Sibanye CEO Neal Fronema. Picture: ROBERT TSHABALALA
Sibanye CEO Neal Fronema. Picture: ROBERT TSHABALALA

Sibanye-Stillwater has put its hand on the final big piece to complete its platinum strategy and will now look outside SA’s borders to grow in gold and silver, consolidating its position as a precious metals company.

Since listing in 2013, Sibanye has done eight deals in gold and platinum group metals (PGMs) worth more than R45bn, rapidly growing into a formidable mining company in the PGM space and the largest producer of South African gold.

Its appetite for deals remains undimmed despite the hefty debt incurred in the $2.2bn cash purchase of US palladium and platinum miner and recycler Stillwater Mining. The board concedes it can do no more deals for cash until it has significantly reduced debt levels over the next two years, using cash flows from its mines in SA, Zimbabwe and the US.

What Sibanye can use — and has just done with its R5bn offer for Lonmin — is its equity. If concluded as anticipated in the second half of 2018, the deal will give Lonmin shareholders 11.3% of Sibanye, which vaults into second place ahead of Impala Platinum in the rankings of largest platinum miners.

Sibanye CEO Neal Froneman says the firm now wants to focus on gold and possibly silver in South America. While Sibanye’s equity is relatively strong in SA, it is trading at a discount to its international peers, making it more difficult to acquire offshore assets.

Froneman makes the point that Sibanye is ex-growth in SA, where there are no more sizeable acquisitions it can make. AngloGold Ashanti and Gold Fields are down to single core underground assets, with the former conducting a large tailings retreatment business. Harmony Gold is scrambling for more gold mines in SA.

There are no more sizeable platinum assets Sibanye could buy in SA without running into competition constraints. Its focus is expected to be on North America for gold and South America for silver.

Sibanye was forced into making a play for Lonmin much sooner than it would have liked, having missed the opportunity in 2015, when the platinum miner’s share price collapsed by more than 90% to account for a massively diluted and unpopular rights issue.

Sibanye would also have preferred to take over Lonmin after that company had done the hard and dirty work of retrenching nearly half its workforce as it closed old and unprofitable mines.
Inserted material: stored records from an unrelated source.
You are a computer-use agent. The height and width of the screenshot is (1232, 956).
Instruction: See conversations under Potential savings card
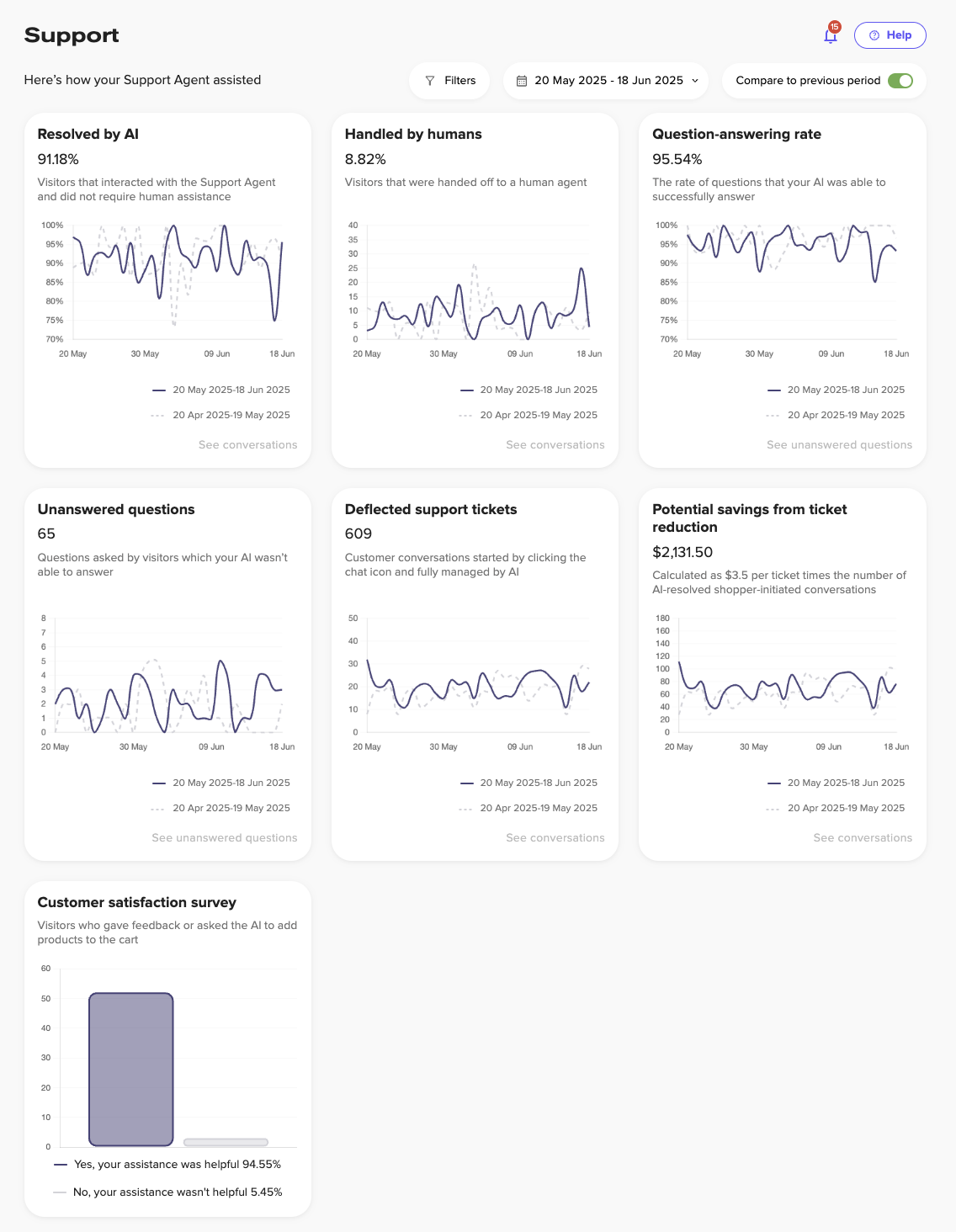coord(863,838)
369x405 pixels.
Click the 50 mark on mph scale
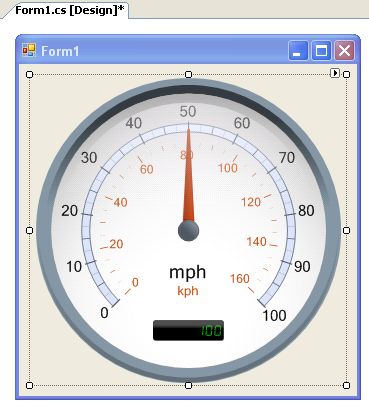[188, 111]
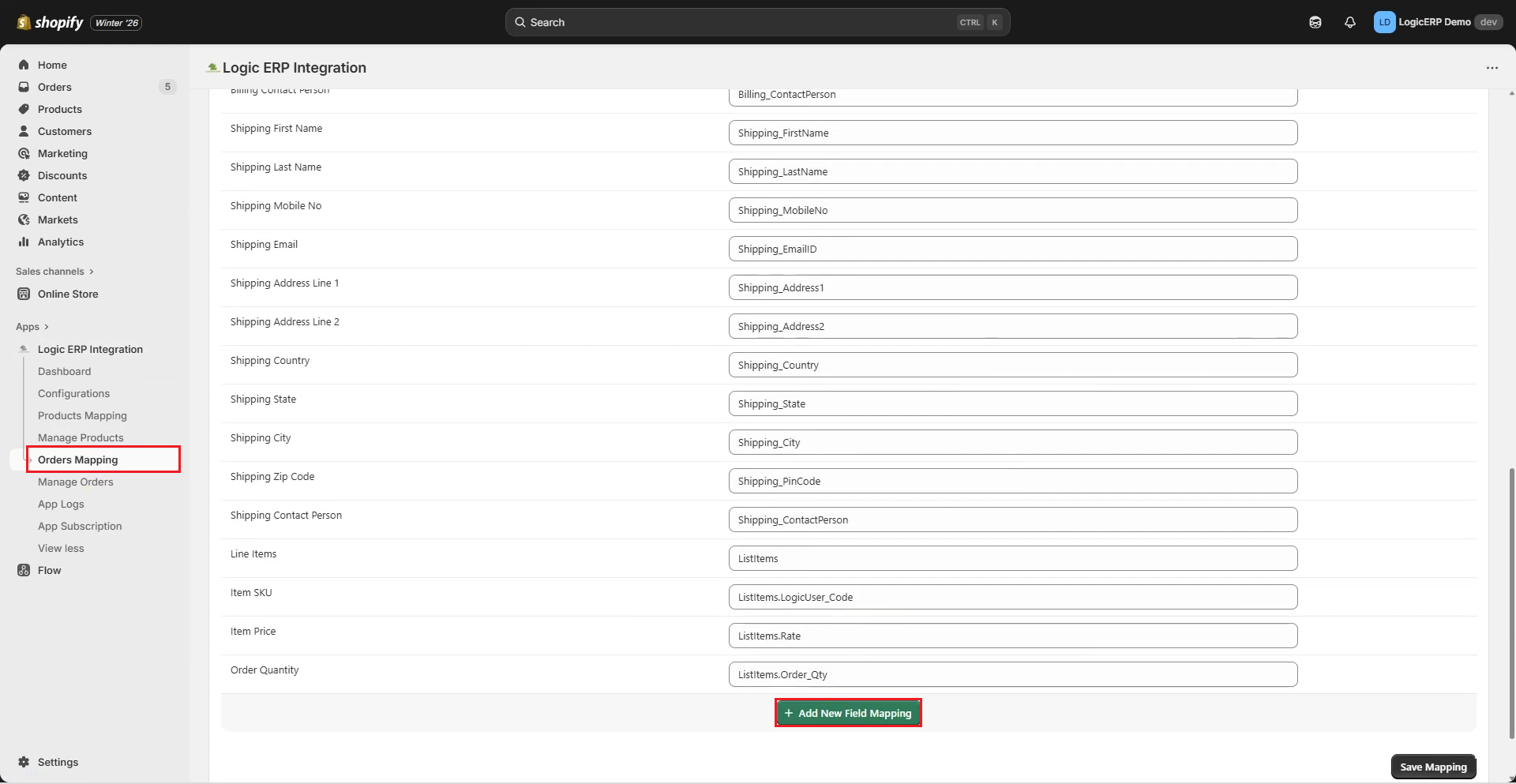Open the LogicERP Demo account menu
1516x784 pixels.
[x=1437, y=22]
But Lonmin, under the leadership of CEO Ben Magara, effectively forced Sibanye’s hand, knowing its interest in a deal since 2014, by publicly stating in November it was putting mines up for sale, selling off part of its processing and refining capacity and bringing in partners for one or more of its big capital-intensive projects.

Sibanye had to move quickly to avoid the destruction of the underlying value in Lonmin, says Froneman.

Lonmin had two choices: tear itself apart to create short-term value and appease bankers on edge about the company skirting dangerously close to breaching its debt covenants, or shut up shop at the cost of 33,000 jobs, creating social and political instability in the platinum mining region.

Lonmin took a calculated risk to push Sibanye into a corner and force its hand about 18 months sooner than Froneman would have liked, leaving the messy job of getting the transaction through the local competition authority with the 12,600 jobs to be cut over a three-year period. Magara says these jobs would have been lost whether or not Sibanye took over Lonmin, but the unions are not buying it.

The reality is that while Lonmin could ride out its financial distress in the short term by selling assets and processing capacity, there are old and unprofitable mines in its portfolio that must be closed to prevent the demise of the company and the loss of all 33,000 jobs.

Probably the biggest risk Sibanye is incurring by buying Lonmin is the social legacy issue, with Lonmin’s Marikana operations indelibly entwined in the police killing of 34 protesters after labour issues spilled over into the communities living in poverty around the mines.

Lonmin has simply not met its housing commitments in the area, prompting calls from non-governmental organisations and community groups for a review of Lonmin’s mining rights for failing to meet its obligations underpinning the granting of those rights.

Sibanye has stripped all big capital spending out of its plans for Lonmin’s assets once it takes control of them, arguing it cannot spend heavily on these projects while at group level it is focused on reducing debt, one of the company’s most pressing priorities. It cannot, however, escape the dire nature of living conditions around Lonmin’s mines and the social tinderbox it will acquire. It will take very little provocation or perceptions of provocation to set off disruptive and damaging protests.